▶ [What is required]:
In full and without change, retype the records.

+ + + + + + +

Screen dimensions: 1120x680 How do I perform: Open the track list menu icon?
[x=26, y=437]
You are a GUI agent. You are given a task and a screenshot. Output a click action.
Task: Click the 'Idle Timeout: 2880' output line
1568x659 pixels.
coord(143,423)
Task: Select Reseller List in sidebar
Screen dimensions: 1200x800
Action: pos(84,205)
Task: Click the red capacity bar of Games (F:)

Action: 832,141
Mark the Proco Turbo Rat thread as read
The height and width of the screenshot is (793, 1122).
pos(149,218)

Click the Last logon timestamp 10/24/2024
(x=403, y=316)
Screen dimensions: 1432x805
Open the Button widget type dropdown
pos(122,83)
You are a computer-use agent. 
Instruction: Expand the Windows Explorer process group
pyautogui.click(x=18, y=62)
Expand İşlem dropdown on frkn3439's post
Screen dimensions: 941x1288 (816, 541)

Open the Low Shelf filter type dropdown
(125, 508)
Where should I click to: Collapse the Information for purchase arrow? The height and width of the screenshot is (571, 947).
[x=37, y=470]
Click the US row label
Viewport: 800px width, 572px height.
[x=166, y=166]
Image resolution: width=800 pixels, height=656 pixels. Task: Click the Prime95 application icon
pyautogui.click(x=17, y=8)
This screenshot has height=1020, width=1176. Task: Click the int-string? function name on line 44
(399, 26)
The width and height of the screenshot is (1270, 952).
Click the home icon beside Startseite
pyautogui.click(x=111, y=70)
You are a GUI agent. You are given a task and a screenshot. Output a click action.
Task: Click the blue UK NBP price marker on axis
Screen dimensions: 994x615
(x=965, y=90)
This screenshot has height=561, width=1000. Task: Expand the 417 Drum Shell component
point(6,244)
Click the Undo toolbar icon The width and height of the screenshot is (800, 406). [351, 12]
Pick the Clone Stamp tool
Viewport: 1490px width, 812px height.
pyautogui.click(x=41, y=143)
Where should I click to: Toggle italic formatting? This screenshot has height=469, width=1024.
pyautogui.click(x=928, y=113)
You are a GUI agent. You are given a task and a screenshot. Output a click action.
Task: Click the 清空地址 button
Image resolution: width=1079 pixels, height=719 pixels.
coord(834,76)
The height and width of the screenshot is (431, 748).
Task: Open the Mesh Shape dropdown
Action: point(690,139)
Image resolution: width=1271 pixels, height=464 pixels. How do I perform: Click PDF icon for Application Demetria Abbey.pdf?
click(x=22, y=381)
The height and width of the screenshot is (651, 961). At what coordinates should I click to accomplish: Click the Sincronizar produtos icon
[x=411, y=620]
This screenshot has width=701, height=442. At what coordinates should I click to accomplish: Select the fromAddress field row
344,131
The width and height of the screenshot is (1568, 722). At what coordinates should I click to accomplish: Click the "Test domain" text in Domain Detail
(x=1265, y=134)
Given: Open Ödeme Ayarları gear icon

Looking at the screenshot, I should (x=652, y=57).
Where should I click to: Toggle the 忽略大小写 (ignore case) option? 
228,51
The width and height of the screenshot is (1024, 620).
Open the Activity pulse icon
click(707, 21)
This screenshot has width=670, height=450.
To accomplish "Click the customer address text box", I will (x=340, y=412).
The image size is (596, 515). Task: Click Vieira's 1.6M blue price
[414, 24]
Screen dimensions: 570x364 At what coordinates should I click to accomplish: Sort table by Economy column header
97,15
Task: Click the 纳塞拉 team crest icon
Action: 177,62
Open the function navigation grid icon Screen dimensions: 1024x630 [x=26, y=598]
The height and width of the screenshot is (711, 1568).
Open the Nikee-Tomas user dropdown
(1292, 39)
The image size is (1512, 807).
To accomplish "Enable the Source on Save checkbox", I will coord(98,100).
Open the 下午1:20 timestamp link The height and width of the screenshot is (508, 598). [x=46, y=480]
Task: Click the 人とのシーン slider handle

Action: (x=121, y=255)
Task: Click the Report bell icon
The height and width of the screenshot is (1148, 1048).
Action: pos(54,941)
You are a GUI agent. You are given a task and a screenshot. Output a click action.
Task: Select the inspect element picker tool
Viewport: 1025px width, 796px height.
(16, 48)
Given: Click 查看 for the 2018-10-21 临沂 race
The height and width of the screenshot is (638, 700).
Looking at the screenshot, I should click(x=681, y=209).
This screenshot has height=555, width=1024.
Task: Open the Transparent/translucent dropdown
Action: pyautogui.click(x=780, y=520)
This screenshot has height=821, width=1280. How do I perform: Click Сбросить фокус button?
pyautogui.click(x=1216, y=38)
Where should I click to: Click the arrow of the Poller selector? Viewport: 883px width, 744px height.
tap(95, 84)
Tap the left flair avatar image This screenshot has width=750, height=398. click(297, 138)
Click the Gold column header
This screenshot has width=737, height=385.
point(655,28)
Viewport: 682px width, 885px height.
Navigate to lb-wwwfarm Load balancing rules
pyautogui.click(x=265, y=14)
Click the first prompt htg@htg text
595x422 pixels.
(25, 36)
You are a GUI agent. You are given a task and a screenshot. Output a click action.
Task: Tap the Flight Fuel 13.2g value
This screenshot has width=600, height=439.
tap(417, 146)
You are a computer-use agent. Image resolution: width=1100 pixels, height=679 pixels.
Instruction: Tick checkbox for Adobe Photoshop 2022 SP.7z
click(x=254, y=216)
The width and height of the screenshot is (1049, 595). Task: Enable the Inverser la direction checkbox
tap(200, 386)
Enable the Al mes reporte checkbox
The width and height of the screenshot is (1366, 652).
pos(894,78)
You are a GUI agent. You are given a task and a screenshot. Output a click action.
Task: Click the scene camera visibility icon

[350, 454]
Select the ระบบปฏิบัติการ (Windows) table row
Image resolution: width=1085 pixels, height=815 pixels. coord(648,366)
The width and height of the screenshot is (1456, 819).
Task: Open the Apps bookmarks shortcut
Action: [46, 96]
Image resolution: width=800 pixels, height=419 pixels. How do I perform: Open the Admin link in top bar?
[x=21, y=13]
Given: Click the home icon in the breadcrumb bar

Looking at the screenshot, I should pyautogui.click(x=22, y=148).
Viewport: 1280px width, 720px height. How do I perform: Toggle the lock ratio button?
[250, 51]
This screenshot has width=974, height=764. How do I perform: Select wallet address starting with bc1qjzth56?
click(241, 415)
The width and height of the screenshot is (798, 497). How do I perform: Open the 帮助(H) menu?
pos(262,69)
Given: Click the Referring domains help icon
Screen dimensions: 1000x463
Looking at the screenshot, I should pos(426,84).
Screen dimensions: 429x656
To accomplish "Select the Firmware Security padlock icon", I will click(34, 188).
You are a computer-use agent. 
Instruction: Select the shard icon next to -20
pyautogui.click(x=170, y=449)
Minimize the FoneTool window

+ + + + + + +

▶ [Task solution]:
Screen dimensions: 1120x680 How do I perform: Open the track list menu icon?
[x=26, y=437]
You are a GUI agent. You are given a task and a screenshot. Output a click action.
Task: Click the 'Idle Timeout: 2880' output line
1568x659 pixels.
coord(143,423)
Task: Select Reseller List in sidebar
Screen dimensions: 1200x800
Action: pos(84,205)
Task: Click the red capacity bar of Games (F:)

Action: 832,141
Mark the Proco Turbo Rat thread as read
The height and width of the screenshot is (793, 1122).
pos(149,218)

Click the Last logon timestamp 10/24/2024
(x=403, y=316)
Screen dimensions: 1432x805
Open the Button widget type dropdown
pos(122,83)
You are a computer-use agent. 
Instruction: Expand the Windows Explorer process group
pyautogui.click(x=18, y=62)
Expand İşlem dropdown on frkn3439's post
Screen dimensions: 941x1288 (816, 541)

Open the Low Shelf filter type dropdown
(125, 508)
Where should I click to: Collapse the Information for purchase arrow? The height and width of the screenshot is (571, 947).
[x=37, y=470]
Click the US row label
Viewport: 800px width, 572px height.
[x=166, y=166]
Image resolution: width=800 pixels, height=656 pixels. Task: Click the Prime95 application icon
pyautogui.click(x=17, y=8)
This screenshot has height=1020, width=1176. Task: Click the int-string? function name on line 44
(399, 26)
The width and height of the screenshot is (1270, 952).
Click the home icon beside Startseite
pyautogui.click(x=111, y=70)
You are a GUI agent. You are given a task and a screenshot. Output a click action.
Task: Click the blue UK NBP price marker on axis
Screen dimensions: 994x615
(x=965, y=90)
This screenshot has height=561, width=1000. Task: Expand the 417 Drum Shell component
point(6,244)
Click the Undo toolbar icon The width and height of the screenshot is (800, 406). [351, 12]
Pick the Clone Stamp tool
Viewport: 1490px width, 812px height.
pyautogui.click(x=41, y=143)
Where should I click to: Toggle italic formatting? This screenshot has height=469, width=1024.
pyautogui.click(x=928, y=113)
You are a GUI agent. You are given a task and a screenshot. Output a click action.
Task: Click the 清空地址 button
Image resolution: width=1079 pixels, height=719 pixels.
coord(834,76)
The height and width of the screenshot is (431, 748).
Task: Open the Mesh Shape dropdown
Action: point(690,139)
Image resolution: width=1271 pixels, height=464 pixels. How do I perform: Click PDF icon for Application Demetria Abbey.pdf?
click(x=22, y=381)
The height and width of the screenshot is (651, 961). At what coordinates should I click to accomplish: Click the Sincronizar produtos icon
[x=411, y=620]
This screenshot has width=701, height=442. At what coordinates should I click to accomplish: Select the fromAddress field row
344,131
The width and height of the screenshot is (1568, 722). At what coordinates should I click to accomplish: Click the "Test domain" text in Domain Detail
(x=1265, y=134)
Given: Open Ödeme Ayarları gear icon

Looking at the screenshot, I should (x=652, y=57).
Where should I click to: Toggle the 忽略大小写 (ignore case) option? 
228,51
The width and height of the screenshot is (1024, 620).
Open the Activity pulse icon
click(707, 21)
This screenshot has width=670, height=450.
To accomplish "Click the customer address text box", I will (x=340, y=412).
The image size is (596, 515). Task: Click Vieira's 1.6M blue price
[414, 24]
Screen dimensions: 570x364 At what coordinates should I click to accomplish: Sort table by Economy column header
97,15
Task: Click the 纳塞拉 team crest icon
Action: 177,62
Open the function navigation grid icon Screen dimensions: 1024x630 [x=26, y=598]
The height and width of the screenshot is (711, 1568).
Open the Nikee-Tomas user dropdown
(1292, 39)
The image size is (1512, 807).
To accomplish "Enable the Source on Save checkbox", I will coord(98,100).
Open the 下午1:20 timestamp link The height and width of the screenshot is (508, 598). [x=46, y=480]
Task: Click the 人とのシーン slider handle

Action: (x=121, y=255)
Task: Click the Report bell icon
The height and width of the screenshot is (1148, 1048).
Action: pos(54,941)
You are a GUI agent. You are given a task and a screenshot. Output a click action.
Task: Select the inspect element picker tool
Viewport: 1025px width, 796px height.
(16, 48)
Given: Click 查看 for the 2018-10-21 临沂 race
The height and width of the screenshot is (638, 700).
Looking at the screenshot, I should click(x=681, y=209).
This screenshot has height=555, width=1024.
Task: Open the Transparent/translucent dropdown
Action: pyautogui.click(x=780, y=520)
This screenshot has height=821, width=1280. How do I perform: Click Сбросить фокус button?
pyautogui.click(x=1216, y=38)
Where should I click to: Click the arrow of the Poller selector? Viewport: 883px width, 744px height.
tap(95, 84)
Tap the left flair avatar image This screenshot has width=750, height=398. click(297, 138)
Click the Gold column header
This screenshot has width=737, height=385.
point(655,28)
Viewport: 682px width, 885px height.
Navigate to lb-wwwfarm Load balancing rules
pyautogui.click(x=265, y=14)
Click the first prompt htg@htg text
595x422 pixels.
(25, 36)
You are a GUI agent. You are given a task and a screenshot. Output a click action.
Task: Tap the Flight Fuel 13.2g value
This screenshot has width=600, height=439.
tap(417, 146)
You are a computer-use agent. Image resolution: width=1100 pixels, height=679 pixels.
Instruction: Tick checkbox for Adobe Photoshop 2022 SP.7z
click(x=254, y=216)
The width and height of the screenshot is (1049, 595). Task: Enable the Inverser la direction checkbox
tap(200, 386)
Enable the Al mes reporte checkbox
The width and height of the screenshot is (1366, 652).
pos(894,78)
You are a GUI agent. You are given a task and a screenshot. Output a click action.
Task: Click the scene camera visibility icon

[350, 454]
Select the ระบบปฏิบัติการ (Windows) table row
Image resolution: width=1085 pixels, height=815 pixels. coord(648,366)
The width and height of the screenshot is (1456, 819).
Task: Open the Apps bookmarks shortcut
Action: [46, 96]
Image resolution: width=800 pixels, height=419 pixels. How do I perform: Open the Admin link in top bar?
[x=21, y=13]
Given: Click the home icon in the breadcrumb bar

Looking at the screenshot, I should pyautogui.click(x=22, y=148).
Viewport: 1280px width, 720px height. How do I perform: Toggle the lock ratio button?
[250, 51]
This screenshot has width=974, height=764. How do I perform: Select wallet address starting with bc1qjzth56?
click(241, 415)
The width and height of the screenshot is (798, 497). How do I perform: Open the 帮助(H) menu?
pos(262,69)
Given: Click the Referring domains help icon
Screen dimensions: 1000x463
Looking at the screenshot, I should pos(426,84).
Screen dimensions: 429x656
To accomplish "Select the Firmware Security padlock icon", I will click(34, 188).
You are a computer-use agent. 
Instruction: Select the shard icon next to -20
pyautogui.click(x=170, y=449)
Minimize the FoneTool window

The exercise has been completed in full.